Maine has 6,000 lakes, 45 of which are sources of drinking water, according to the researchers, who published their findings in the journal Water Research.
Other studies have confirmed that the northeastern U.S. has experienced a 70 percent increase in extreme precipitation events since 1950 — the highest percent increase in the nation. Concentrations of dissolved organic carbon from forest and soil sources that enter aquatic ecosystems in runoff ultimately affect the chemical and biological quality of lake ecosystems, including those that are sources of drinking water.
Concentrations of dissolved organic carbon have been increasing during the last two decades in Maine, Saros says. Effects of dissolved organic carbon in lakes include changes in water transparency, oxygen availability, and processing of nutrients and toxic compounds. In lakes used as water supplies, increased dissolved organic carbon can contribute to harmful byproducts, such as trihalomethanes, and higher levels of heavy metals and pollutants.
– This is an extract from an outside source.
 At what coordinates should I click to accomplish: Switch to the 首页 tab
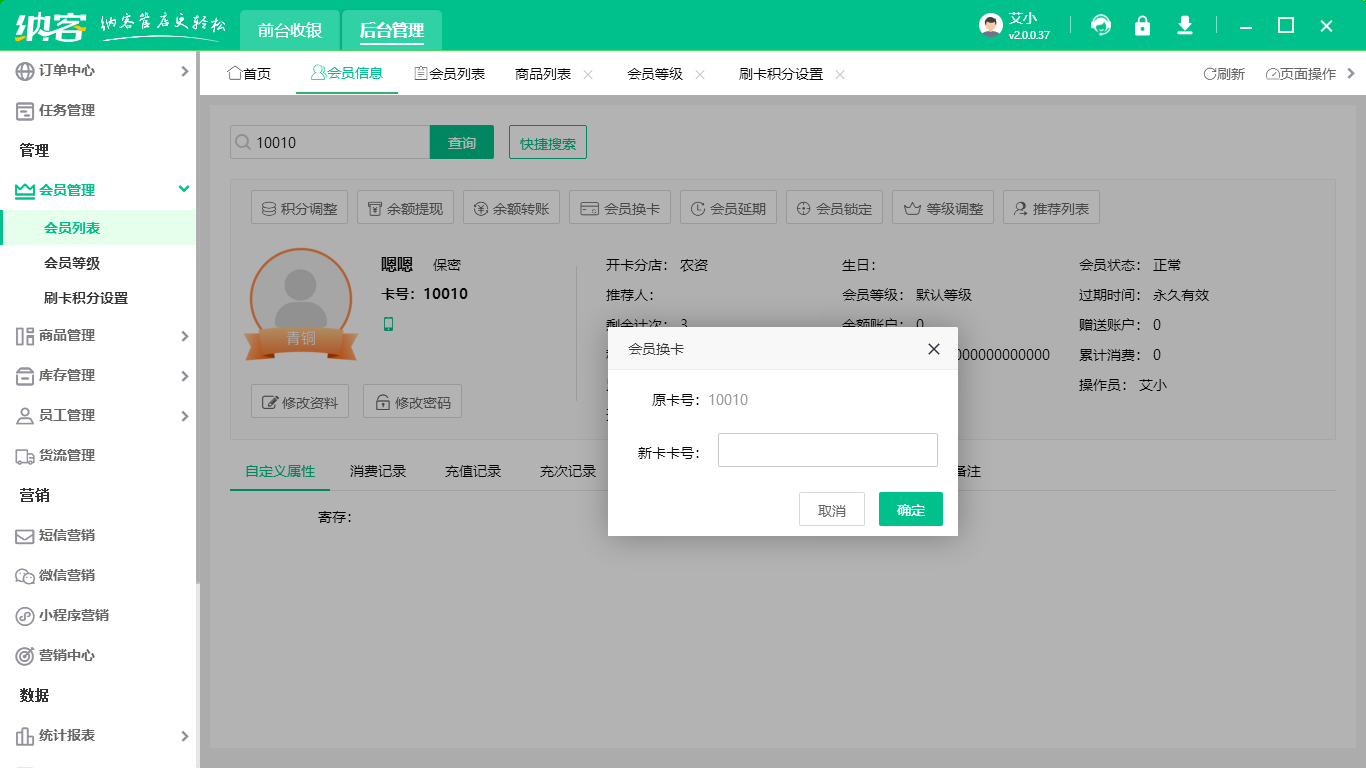(x=249, y=74)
The six Maine lakes in the study were Chases Pond in York County; Sebago Lake in Cumberland County; Nokomis Pond in Penobscot County; Jordan Pond and Floods Pond in Hancock County; and Young Lake in Aroostook County.
Funding for the research included support from the National Science Foundation Adaptation to Abrupt Climate Change IGERT program, and the university’s Maine Water Resources Research Institute, Senator George J. Mitchell Center for Sustainability Solutions.